[Stored records]
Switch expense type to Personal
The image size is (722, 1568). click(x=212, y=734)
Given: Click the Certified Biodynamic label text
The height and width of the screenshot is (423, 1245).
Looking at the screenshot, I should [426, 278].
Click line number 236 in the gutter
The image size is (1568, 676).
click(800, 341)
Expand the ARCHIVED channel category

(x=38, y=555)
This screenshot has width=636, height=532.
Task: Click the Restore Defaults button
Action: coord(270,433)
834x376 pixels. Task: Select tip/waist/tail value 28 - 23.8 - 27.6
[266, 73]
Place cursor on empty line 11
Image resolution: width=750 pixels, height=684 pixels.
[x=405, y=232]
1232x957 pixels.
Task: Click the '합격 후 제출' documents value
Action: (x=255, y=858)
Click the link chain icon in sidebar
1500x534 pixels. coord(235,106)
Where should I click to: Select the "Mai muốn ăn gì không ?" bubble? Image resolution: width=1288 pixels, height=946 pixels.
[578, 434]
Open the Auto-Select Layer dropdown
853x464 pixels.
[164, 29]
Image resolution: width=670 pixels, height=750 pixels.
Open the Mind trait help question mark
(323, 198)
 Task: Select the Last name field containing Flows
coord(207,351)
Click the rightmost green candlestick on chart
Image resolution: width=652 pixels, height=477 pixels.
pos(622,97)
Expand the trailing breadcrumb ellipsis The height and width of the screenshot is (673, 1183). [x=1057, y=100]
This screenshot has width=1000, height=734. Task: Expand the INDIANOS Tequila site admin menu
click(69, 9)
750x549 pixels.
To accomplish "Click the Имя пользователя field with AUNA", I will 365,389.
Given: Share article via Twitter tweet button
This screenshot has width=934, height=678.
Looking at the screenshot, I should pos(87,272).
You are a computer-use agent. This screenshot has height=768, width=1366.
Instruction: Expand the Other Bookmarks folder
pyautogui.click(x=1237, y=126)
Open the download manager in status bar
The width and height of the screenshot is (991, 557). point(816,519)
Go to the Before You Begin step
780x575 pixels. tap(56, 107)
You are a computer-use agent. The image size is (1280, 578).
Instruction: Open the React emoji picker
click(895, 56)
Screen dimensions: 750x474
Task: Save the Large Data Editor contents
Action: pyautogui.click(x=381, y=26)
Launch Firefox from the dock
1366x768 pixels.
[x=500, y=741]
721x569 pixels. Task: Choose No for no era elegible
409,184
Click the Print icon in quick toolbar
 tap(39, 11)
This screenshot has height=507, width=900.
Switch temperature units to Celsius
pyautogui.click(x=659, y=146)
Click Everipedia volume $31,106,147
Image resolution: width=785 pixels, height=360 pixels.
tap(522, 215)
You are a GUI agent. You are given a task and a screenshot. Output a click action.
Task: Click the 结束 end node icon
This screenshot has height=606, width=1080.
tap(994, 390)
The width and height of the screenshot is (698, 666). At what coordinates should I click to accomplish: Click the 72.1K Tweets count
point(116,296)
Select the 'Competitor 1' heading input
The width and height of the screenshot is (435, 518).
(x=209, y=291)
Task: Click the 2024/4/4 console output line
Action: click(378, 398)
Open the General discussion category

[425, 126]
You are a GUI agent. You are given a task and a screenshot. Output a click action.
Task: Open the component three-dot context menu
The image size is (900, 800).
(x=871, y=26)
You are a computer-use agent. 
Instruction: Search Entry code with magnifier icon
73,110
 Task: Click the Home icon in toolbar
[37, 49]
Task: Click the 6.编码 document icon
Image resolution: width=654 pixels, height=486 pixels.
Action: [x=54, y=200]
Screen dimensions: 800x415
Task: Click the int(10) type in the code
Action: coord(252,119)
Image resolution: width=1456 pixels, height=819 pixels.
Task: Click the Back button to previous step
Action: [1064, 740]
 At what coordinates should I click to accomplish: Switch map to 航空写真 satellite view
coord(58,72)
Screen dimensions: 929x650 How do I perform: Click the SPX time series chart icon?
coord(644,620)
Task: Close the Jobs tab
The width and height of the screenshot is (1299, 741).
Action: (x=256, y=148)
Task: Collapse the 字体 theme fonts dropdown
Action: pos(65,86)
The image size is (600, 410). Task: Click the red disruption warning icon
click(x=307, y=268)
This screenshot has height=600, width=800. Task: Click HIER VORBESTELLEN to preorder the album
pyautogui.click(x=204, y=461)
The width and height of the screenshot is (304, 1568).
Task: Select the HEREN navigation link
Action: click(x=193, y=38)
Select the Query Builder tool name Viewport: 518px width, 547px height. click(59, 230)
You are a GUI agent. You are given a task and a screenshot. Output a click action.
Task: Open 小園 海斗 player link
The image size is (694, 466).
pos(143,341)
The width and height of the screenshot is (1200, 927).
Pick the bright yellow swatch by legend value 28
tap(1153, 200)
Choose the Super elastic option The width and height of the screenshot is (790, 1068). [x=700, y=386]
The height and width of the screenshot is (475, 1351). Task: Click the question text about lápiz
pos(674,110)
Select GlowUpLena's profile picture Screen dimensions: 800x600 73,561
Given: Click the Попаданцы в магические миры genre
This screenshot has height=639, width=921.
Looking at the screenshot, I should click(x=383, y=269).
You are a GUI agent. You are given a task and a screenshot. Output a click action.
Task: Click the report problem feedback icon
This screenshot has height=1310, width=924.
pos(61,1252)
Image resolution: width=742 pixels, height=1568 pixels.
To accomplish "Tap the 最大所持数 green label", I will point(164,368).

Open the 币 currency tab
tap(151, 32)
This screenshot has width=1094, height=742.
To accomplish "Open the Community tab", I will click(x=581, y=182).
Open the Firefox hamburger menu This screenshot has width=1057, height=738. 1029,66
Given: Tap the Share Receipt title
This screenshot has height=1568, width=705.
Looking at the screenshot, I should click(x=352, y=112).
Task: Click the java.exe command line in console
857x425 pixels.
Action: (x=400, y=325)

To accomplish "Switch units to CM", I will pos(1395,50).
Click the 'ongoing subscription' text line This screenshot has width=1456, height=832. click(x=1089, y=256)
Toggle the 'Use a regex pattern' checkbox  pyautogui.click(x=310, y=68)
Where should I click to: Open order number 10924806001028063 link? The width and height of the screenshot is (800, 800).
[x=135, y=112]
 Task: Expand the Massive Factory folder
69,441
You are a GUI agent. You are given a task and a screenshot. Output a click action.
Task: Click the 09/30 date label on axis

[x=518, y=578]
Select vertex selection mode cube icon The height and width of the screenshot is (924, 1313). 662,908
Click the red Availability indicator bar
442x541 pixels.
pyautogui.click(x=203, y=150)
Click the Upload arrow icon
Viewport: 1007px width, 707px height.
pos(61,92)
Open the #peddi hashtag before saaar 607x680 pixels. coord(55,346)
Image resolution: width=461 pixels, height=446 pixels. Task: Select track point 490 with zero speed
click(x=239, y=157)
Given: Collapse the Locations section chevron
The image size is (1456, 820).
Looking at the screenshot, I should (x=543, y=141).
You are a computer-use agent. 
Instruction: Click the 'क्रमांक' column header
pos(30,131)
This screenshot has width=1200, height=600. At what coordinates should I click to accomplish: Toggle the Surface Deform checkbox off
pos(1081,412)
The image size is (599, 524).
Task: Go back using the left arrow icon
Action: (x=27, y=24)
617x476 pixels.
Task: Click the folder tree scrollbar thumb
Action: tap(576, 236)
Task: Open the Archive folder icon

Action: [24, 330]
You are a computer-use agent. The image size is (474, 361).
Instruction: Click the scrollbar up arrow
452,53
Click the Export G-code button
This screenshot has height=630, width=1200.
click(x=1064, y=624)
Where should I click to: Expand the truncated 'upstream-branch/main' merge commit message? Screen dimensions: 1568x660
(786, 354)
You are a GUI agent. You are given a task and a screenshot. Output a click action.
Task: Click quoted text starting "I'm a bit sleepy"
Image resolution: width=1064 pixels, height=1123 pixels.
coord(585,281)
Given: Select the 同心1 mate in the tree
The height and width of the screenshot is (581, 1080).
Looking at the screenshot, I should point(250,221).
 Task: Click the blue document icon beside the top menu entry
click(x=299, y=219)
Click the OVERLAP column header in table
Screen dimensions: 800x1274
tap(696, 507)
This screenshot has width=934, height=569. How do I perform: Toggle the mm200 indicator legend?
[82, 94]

- EXERCISE DIRECTIONS
From the records above, reproduce exactly the lines from the one with "This screenshot has height=507, width=900." to the one with "Select the Query", both included, and no others.

- ANSWER TO THIS PROBLEM
This screenshot has height=507, width=900.
Switch temperature units to Celsius
pyautogui.click(x=659, y=146)
Click Everipedia volume $31,106,147
Image resolution: width=785 pixels, height=360 pixels.
tap(522, 215)
You are a GUI agent. You are given a task and a screenshot. Output a click action.
Task: Click the 结束 end node icon
This screenshot has height=606, width=1080.
tap(994, 390)
The width and height of the screenshot is (698, 666). At what coordinates should I click to accomplish: Click the 72.1K Tweets count
point(116,296)
Select the 'Competitor 1' heading input
The width and height of the screenshot is (435, 518).
(x=209, y=291)
Task: Click the 2024/4/4 console output line
Action: click(378, 398)
Open the General discussion category

[425, 126]
You are a GUI agent. You are given a task and a screenshot. Output a click action.
Task: Open the component three-dot context menu
The image size is (900, 800).
(x=871, y=26)
You are a computer-use agent. 
Instruction: Search Entry code with magnifier icon
73,110
 Task: Click the Home icon in toolbar
[37, 49]
Task: Click the 6.编码 document icon
Image resolution: width=654 pixels, height=486 pixels.
Action: [x=54, y=200]
Screen dimensions: 800x415
Task: Click the int(10) type in the code
Action: coord(252,119)
Image resolution: width=1456 pixels, height=819 pixels.
Task: Click the Back button to previous step
Action: [1064, 740]
 At what coordinates should I click to accomplish: Switch map to 航空写真 satellite view
coord(58,72)
Screen dimensions: 929x650 How do I perform: Click the SPX time series chart icon?
coord(644,620)
Task: Close the Jobs tab
The width and height of the screenshot is (1299, 741).
Action: (x=256, y=148)
Task: Collapse the 字体 theme fonts dropdown
Action: pos(65,86)
The image size is (600, 410). Task: Click the red disruption warning icon
click(x=307, y=268)
This screenshot has height=600, width=800. Task: Click HIER VORBESTELLEN to preorder the album
pyautogui.click(x=204, y=461)
The width and height of the screenshot is (304, 1568).
Task: Select the HEREN navigation link
Action: click(x=193, y=38)
Select the Query Builder tool name Viewport: 518px width, 547px height. click(59, 230)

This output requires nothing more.